There are a couple of concepts about confounding variables that we must understand:
  1. A confounding variable is a variable that is associated both with the exposure and the outcome. If it is only associated with the exposure but not with the outcome, then it cannot be a confounding variable.
  2. A confounding variable is always conceptual; however, in the conceptual pathway that connects the exposure and the outcome, the confounding variable cannot be an intermediate factor.
For example, if we consider a pathway that connects smoking and lung cancer, and as we know, high smoking causes high concentrations of cotinine in urine, then, cotinine cannot be used as a confounding variable for the association between smoking and lung cancer, even though cotinine is associated both with smoking and lung cancer. If we know that a third variable, Z, is a potential confounder between X and Y where X is the exposure variable and Y is the outcome variable, we must control for confounding variables. If we consider a randomised controlled trial, then, the process of randomisation takes care of observed and unobserved confounding variable as randomisation ensures that we have a common pool of participants who would or would not develop the disease or outcome of interest and we are allocating the intervention based on a random numbers table and this allocation is by chance alone. In cases of observational studies, we can control for confounding variables, in three ways:
  1. By restriction on the confounding variables. Say gender is a confounding variable in the study on the association between smoking and lung cancer. In that case, we can restrict the study only on males or females, but not both as gender is a confounding variable.

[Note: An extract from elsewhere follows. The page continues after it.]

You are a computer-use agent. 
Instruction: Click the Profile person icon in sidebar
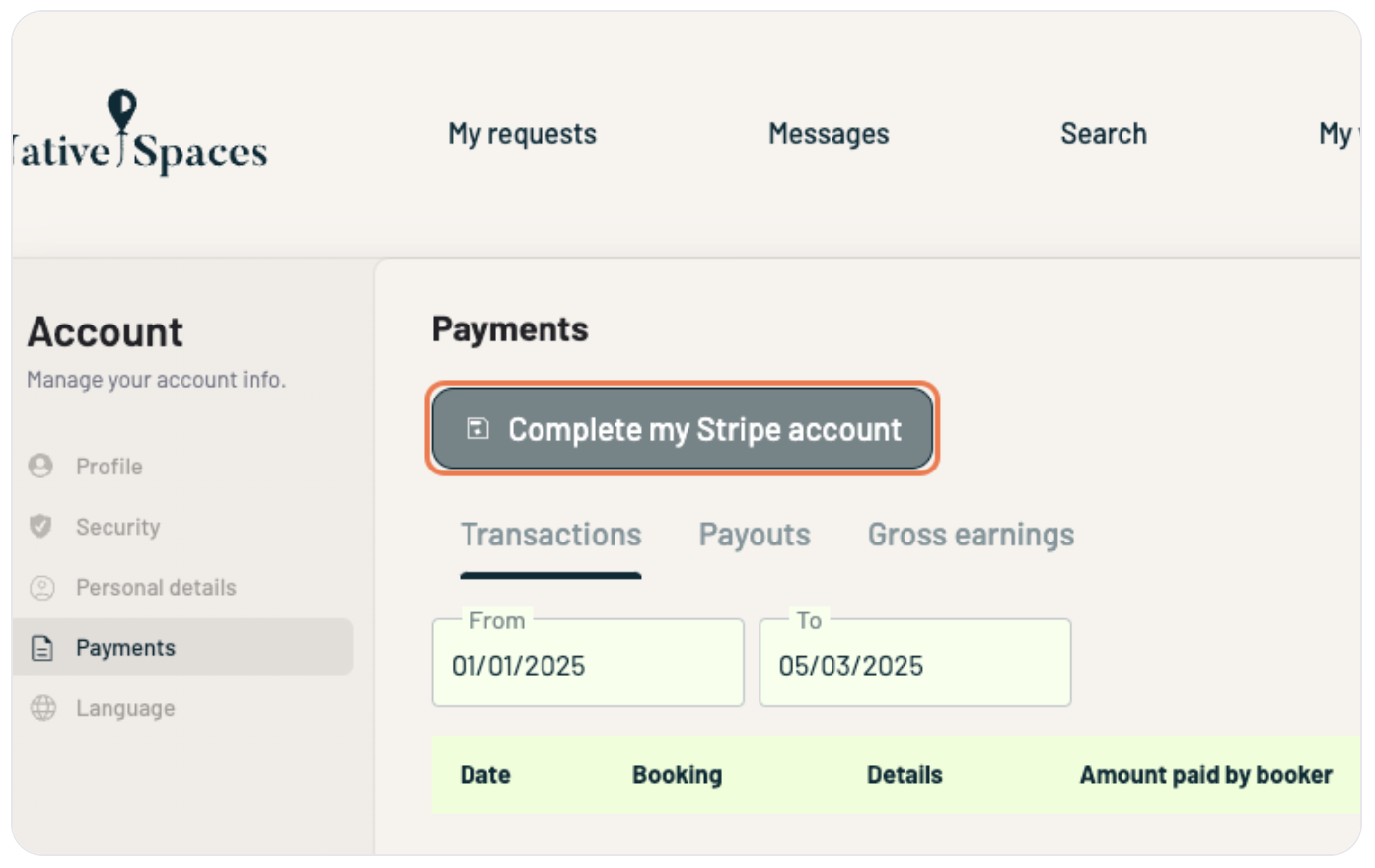[x=40, y=466]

The downside of this is, we cannot extrapolate the study findings based on females alone to males.
  2. We can match on the confounding variables. If we choose to conduct a study on smoking and lung cancer and we know that both gender and age are potential confounding variables, then we can conduct a study where we take information from equal number of males and match participants for age.
  3. We can use multivariate analysis after we have obtained data from the participants and we analyse the association between the exposure and the outcome. ## Hill's Criteria May epidemiological or clinical studies are causal; however other forms of studies are non-causal. Some non-causal studies would still be about valid associations, such as they would test if there were biased observations or if all confounding variables were accounted for. Therefore it is essential that we should be able to distinguish between causal and non-causal linkages. After we have controlled for the confounding variable, we have eliminated biases, and we have ruled out the play of chance in the association between X and Y, we should examine the possibility that this association is one of cause and effect. While no "checklist" is possible, we can be guided by the work of Sir Austin Bradford Hill, the 20th century British mathematician who, in a lecture delivered at the British Occupational Health Society meeting in 1965, discussed nine conditions. Sir Austin Hill described these as considerations (Hill 1965). These considerations are briefly described as follows.

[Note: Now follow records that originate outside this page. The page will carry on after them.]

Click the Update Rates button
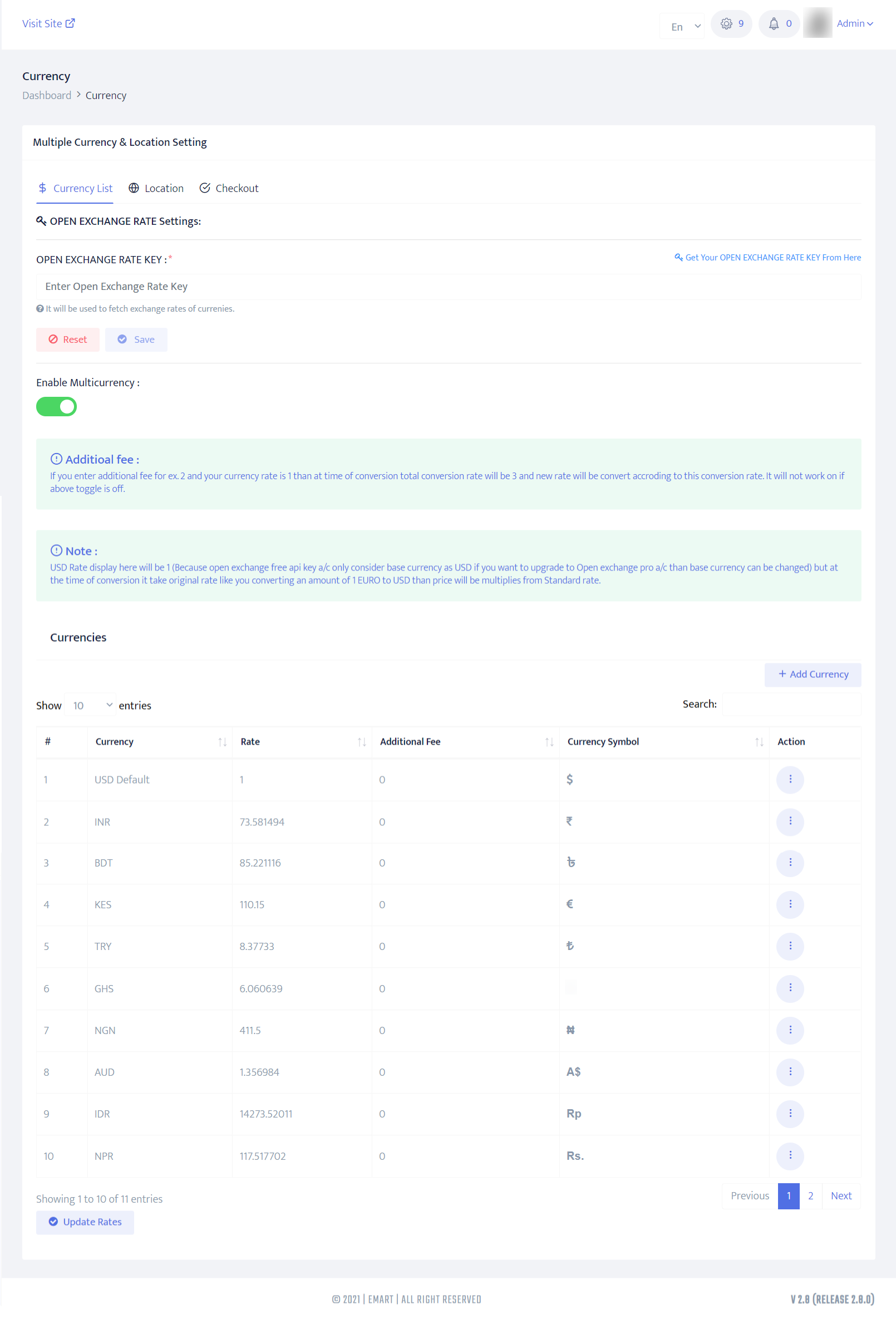The width and height of the screenshot is (896, 1324). 86,1222
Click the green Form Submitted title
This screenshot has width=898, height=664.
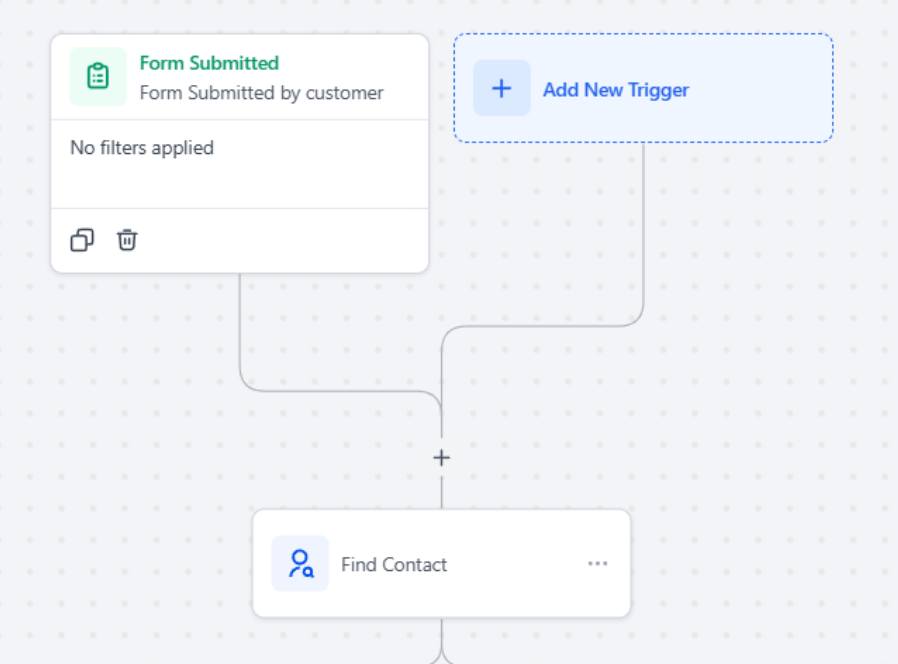[209, 63]
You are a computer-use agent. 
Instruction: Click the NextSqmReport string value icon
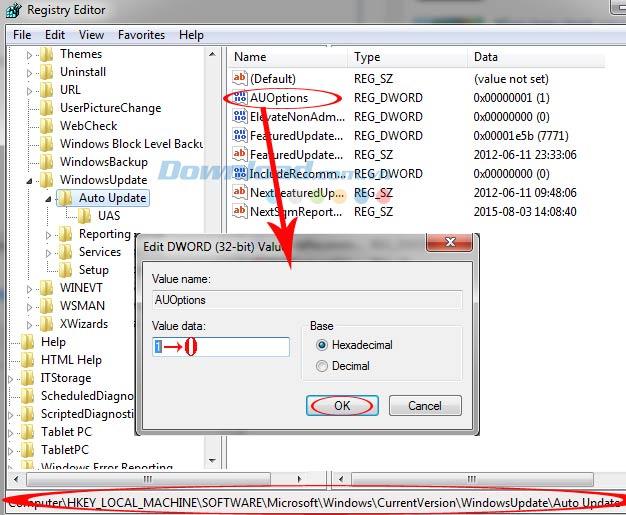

Strength of Association. -- Strength of association denotes the extent to which the exposure and the outcome are linked to each other. The stronger an exposure is linked to an outcome, the less likely it is that another exposure variable would be able to explain this association, as this other variable would have to be even stronger in its association. The strength of association is determined by two factors: prevalence of the exposure variable, and the association between the exposure and the outcome. This association is in the form of relative risk or odds ratios. This is expressed in the form of population attributable risk. When these percentages are added up, they can exceed 100%, and this is because people can be simultaneously exposed to more than one risk factors. They can also be less than 100%, indicating that there are, other unknown factors that can be referred to as risk factors. If the prevalence of a risk factor is very high, it is not necessary that they should have very high relative risk to be causal. For example, in the association between exposure to inorganic arsenic and bladder cancer, we see that the average relative risk is about 1.55, but because the prevalence of inorganic arsenic exposure is very high in populations, therefore, the relative contribution of arsenic for bladder cancer where bladder cancer is highly prevalent, can be very high.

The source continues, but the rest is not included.